* [EXERCISE OBJECTIVE]:
Please reproduce all entries word for word, leaving every image behind.

Start of DATA SUPPLIED

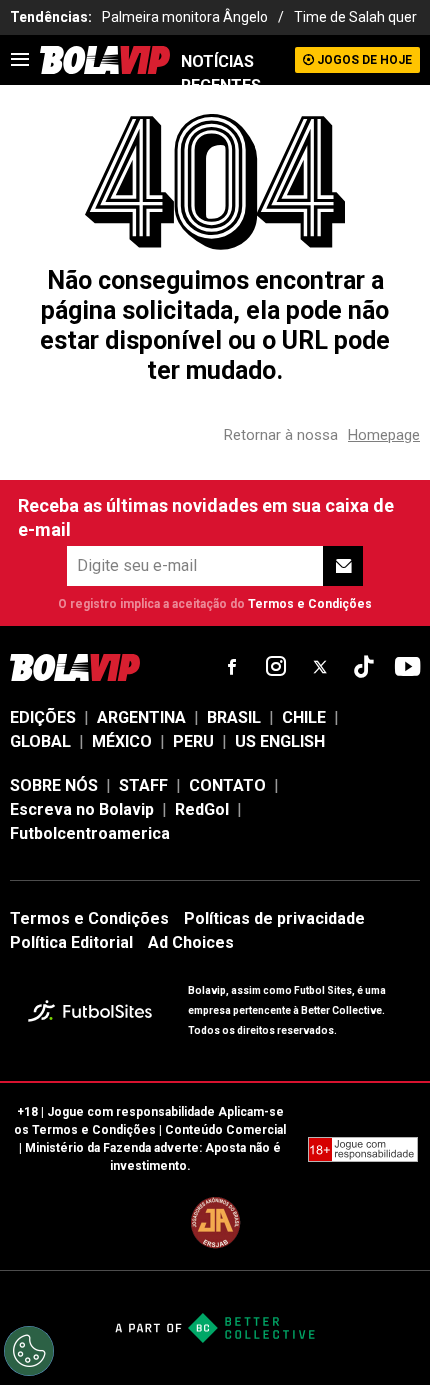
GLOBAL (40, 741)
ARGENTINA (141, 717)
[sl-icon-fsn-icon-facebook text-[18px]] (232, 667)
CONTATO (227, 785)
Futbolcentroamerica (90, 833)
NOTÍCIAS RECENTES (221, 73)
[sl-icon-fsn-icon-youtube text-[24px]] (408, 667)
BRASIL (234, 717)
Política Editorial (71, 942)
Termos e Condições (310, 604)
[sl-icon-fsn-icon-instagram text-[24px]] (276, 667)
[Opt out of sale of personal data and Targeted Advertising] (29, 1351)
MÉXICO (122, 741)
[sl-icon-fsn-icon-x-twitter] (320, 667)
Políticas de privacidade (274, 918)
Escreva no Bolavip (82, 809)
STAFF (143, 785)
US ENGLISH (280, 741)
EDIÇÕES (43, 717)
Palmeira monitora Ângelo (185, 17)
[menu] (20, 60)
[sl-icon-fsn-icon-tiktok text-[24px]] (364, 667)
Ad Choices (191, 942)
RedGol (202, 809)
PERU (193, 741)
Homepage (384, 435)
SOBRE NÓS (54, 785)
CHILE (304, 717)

End of DATA SUPPLIED

* [WRITTEN REPLY]:
GLOBAL (40, 741)
ARGENTINA (141, 717)
[sl-icon-fsn-icon-facebook text-[18px]] (232, 667)
CONTATO (227, 785)
Futbolcentroamerica (90, 833)
NOTÍCIAS RECENTES (221, 73)
[sl-icon-fsn-icon-youtube text-[24px]] (408, 667)
BRASIL (234, 717)
Política Editorial (71, 942)
Termos e Condições (310, 604)
[sl-icon-fsn-icon-instagram text-[24px]] (276, 667)
[Opt out of sale of personal data and Targeted Advertising] (29, 1351)
MÉXICO (122, 741)
[sl-icon-fsn-icon-x-twitter] (320, 667)
Políticas de privacidade (274, 918)
Escreva no Bolavip (82, 809)
STAFF (143, 785)
US ENGLISH (280, 741)
EDIÇÕES (43, 717)
Palmeira monitora Ângelo (185, 17)
[menu] (20, 60)
[sl-icon-fsn-icon-tiktok text-[24px]] (364, 667)
Ad Choices (191, 942)
RedGol (202, 809)
PERU (193, 741)
Homepage (384, 435)
SOBRE NÓS (54, 785)
CHILE (304, 717)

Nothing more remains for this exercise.